Hier soir, après le ciné, on est allés manger des sushis. Pendant que je me délectais d’un bout de saumon frais sur son canapé de riz gluant, elle m’a dit qu’elle avait enfin évincé son ex de ses pensées. Pourquoi cette maïeutique avait-elle été si pénible et si longue ? L’attachement lui paraissait irrationnel aujourd’hui, puisque cela ne faisait que la rendre malheureuse. Pourquoi le quitter pour de vrai, pour de bon, avait-il été si difficile ?
Recouvrer sa liberté, c’est se retrouver seul devant sa glace le matin. Et le soir, aussi. Ça laisse un grand vide dans la vie, et le vide fait peur. Il fait peur parce qu’il attire, parce qu’il avale, il engloutit. Sortir d’une relation-prison, c’est faire le grand saut dans l’abîme de la liberté, et sans parachute. Cela peut faire peur, je le conçois, je le crois en tous cas. Quand de l’amour il ne reste plus que des souvenirs, qu’une souffrance dans la présence de l’autre, cette présence est encore quelque chose. Mettre fin à la souffrance, cela ne se fait qu’au prix du dernier sacrifice, de l’abandon, du deuil de cette présence. C’est peut-être là ce qui fait toute la difficulté d’une vraie séparation, toute indispensable qu’elle apparaisse.

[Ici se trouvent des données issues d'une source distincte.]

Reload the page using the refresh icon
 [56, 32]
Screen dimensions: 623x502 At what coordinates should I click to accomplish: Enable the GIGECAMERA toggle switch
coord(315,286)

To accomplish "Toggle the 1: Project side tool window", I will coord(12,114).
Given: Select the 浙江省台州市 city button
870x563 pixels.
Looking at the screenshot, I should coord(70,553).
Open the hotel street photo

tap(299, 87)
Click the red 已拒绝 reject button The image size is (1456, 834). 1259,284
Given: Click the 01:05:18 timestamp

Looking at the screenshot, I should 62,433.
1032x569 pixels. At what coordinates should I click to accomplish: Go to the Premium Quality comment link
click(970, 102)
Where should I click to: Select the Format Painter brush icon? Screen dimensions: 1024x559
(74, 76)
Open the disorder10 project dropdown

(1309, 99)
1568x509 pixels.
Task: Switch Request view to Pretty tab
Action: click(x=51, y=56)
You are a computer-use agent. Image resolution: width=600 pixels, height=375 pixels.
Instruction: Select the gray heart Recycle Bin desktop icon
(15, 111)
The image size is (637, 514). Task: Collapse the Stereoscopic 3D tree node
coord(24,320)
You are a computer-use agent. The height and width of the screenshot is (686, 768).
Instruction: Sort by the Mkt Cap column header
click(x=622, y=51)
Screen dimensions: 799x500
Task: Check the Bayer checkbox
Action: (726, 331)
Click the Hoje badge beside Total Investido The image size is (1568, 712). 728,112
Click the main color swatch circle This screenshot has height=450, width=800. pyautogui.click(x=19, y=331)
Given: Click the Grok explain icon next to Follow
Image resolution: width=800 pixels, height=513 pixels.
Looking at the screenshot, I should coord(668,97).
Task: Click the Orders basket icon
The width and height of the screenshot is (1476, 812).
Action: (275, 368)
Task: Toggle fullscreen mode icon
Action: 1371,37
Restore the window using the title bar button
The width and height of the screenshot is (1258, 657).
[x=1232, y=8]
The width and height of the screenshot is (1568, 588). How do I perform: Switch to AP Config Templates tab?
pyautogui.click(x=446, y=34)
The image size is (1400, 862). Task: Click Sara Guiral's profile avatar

Pour cesser de souffrir, il faut trancher dans le vif, briser ces chaînes qui sont autant des entraves qu’une ligne de vie, et prendre la responsabilité de plonger sans savoir s’il y a un filet en-dessous. (En général il n’y en a pas, de toute façon.) L’instant d’avant le saut, c’est celui du nœud dans l’estomac, celui où rien n’existe que le vertige. Et là, on hésite toujours, comme quand on est assis au bord de la porte ouverte d’un avion en vol.
Mieux vaut être seul que mal accompagné… ou pas.